Von Magdeburg aus ging 2017 es durch die Börde in das Braunschweigische Land, um über Hildesheim in das Weserbergland zu gelangen. Die erste längere Wanderung brachten Übernachtungen in einem ersten „echten Kloster“ und in einer evangelischen Abtei. Drei UNESCO-Weltkulturerbestätte habe ich nebenbei erwandert. Höhe- und Schlusspunkt: Kloster Corvey. Zwischen Eilsleben und Braunschweig wurde „Ostfalen“ für mich greifbar: Marienborn als stiller Wallfahrtsort neben der gewaltigen DDR-Grenzanlage, der Schritt nach Niedersachsen am Lappwald – und dann Luxus pur: perfekte Pilgerbeschilderung bis Braunschweig. Räbke schenkte Herbergsglück und Mühlengeschichten, Königslutter begeisterte mit Stadtkirche und Kaiserdom, der Elm trug mich nach Veltheim in eine frisch erkämpfte Pilgerhütte – Europa im Kleinen. In Braunschweig reihten sich offene Kirchen, Dom St. Blasii, St. Ulrici-Brüdern und die Jakob-Kemenate wie eine Lehrstunde in Stadtgeschichte. Über Ottbergen und den Vorholz erreichte ich Hildesheim (UNESCO-Dom, St. Michaelis) und endlich ein lebendiges Klosterleben in Marienrode. Sturm „Xavier“, ein Gratis-Latte im Domfoyer, Alfelds Fachwerkglanz und das Fagus-Werk markierten Kontraste, bevor Amelungsborn mit Pilgerinnenrunde, Rotwein und Pizza die Seele wärmte. Durch das Weserbergland – schön, dann trist in Holzminden – führte der Weg zur Weser und hinüber nach Nordrhein-Westfalen: Corvey/Höxter. Heimat in Sicht – das Hochstift Paderborn ruft.
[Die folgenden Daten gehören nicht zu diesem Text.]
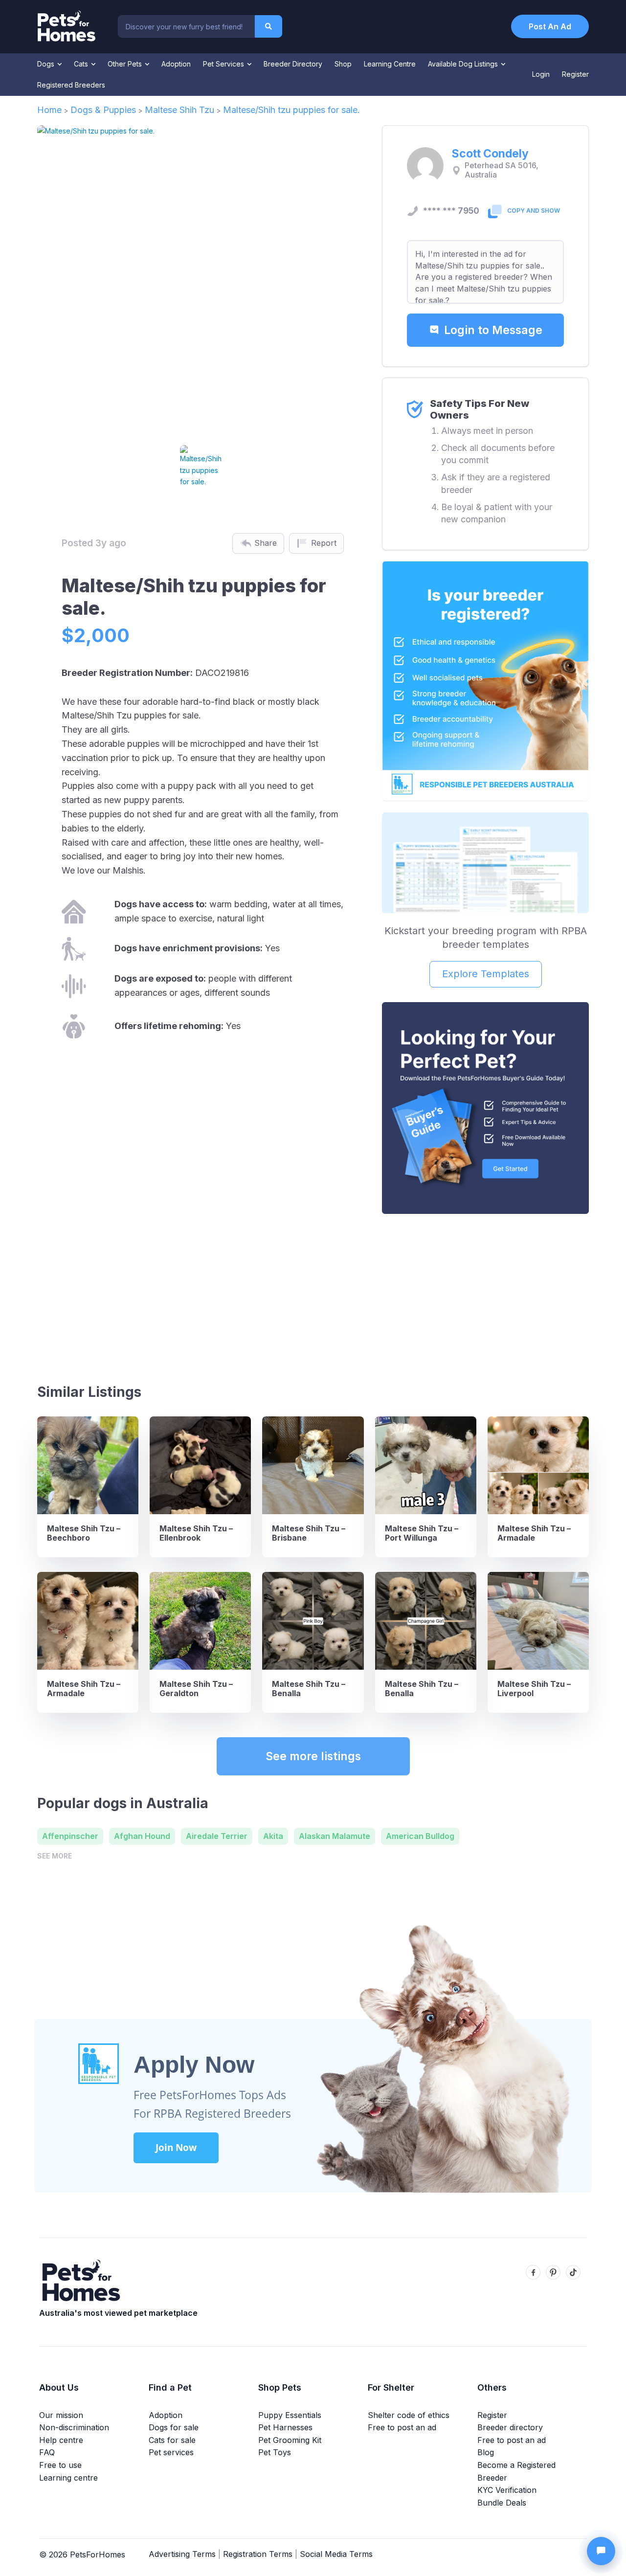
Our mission (61, 2415)
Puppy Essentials (289, 2415)
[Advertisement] (485, 1294)
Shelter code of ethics (408, 2415)
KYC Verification (507, 2490)
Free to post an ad (402, 2427)
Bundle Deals (501, 2503)
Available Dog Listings (464, 64)
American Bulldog (420, 1836)
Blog (485, 2452)
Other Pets (126, 64)
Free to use (60, 2465)
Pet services (171, 2452)
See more (54, 1856)
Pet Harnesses (285, 2427)
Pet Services (224, 64)
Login (541, 74)
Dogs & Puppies (103, 110)
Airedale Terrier (216, 1836)
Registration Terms (257, 2554)
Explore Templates (485, 974)
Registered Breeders (71, 85)
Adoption (176, 64)
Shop (343, 64)
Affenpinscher (70, 1836)
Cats (82, 64)
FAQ (47, 2452)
👣 Mein ausführlicher Bericht von Eilsleben nach Braunschweig

👣 Mein ausführlicher Bericht von Braunschweig nach Westfalen

Königslutter
Niedersachsen Jakobsweg
Der gesamte Weg in Niedersachsen von Helmstedt nach Kloster Corvey

2018: Westfalen

2018 ging es von Corvey an der Weser über meine Heimat Hochstift Paderborn in das Hochsauerland. Natur pur mit Fachwerk, Kapellen und Bergbaustollen. Von Corvey über Heiligenberg und Ovenhausen (Blaskapelle, Humor & Stempel-Mission) ging es hinein in meine Heimat: bergig, wetterlaunig, mit Fisselregen im Nethetal und Sturm auf der Egge. Kloster Brede schenkte mir Schwester-Gastfreundschaft, über Rheder, Gehrden und Dringenberg erreichte ich Bad Driburg, dann im Plädderregen auf die Iburg und weiter über Schwaney in die „Paderborn Highlands“. In Paderborn sammelte ich am Paradiesportal, im Dom und in der Busdorfkirche die Pilgerspuren meiner Kindheit, bevor der neu markierte Jakobsweg nach Elspe mich via Hillige Seele, Atteln/Husen (Familienhalt), Dalheim und das aufragende Marsberg führte. Giershagen bot Pfarrheim, Abendbrot und Gespräch, danach durch das schöne Sauerland mit Abstecher ins Bergarbeiter-Ramsbeck, barockem Remblinghausen und herzlichem Eslohe (Messe, Domschänke, Übernachtung im Jugendheim). Über Hofkapellen und Frühstück in Bremscheid erreichte ich Elspe, wo die Heidenstraße begann – Stempeljagd inklusive – und schloss die Etappe in Grevenbrück. Heimat, Klöster, offene Türen: anstrengend, beglückend – und wieder ein großes Stück näher an Santiago.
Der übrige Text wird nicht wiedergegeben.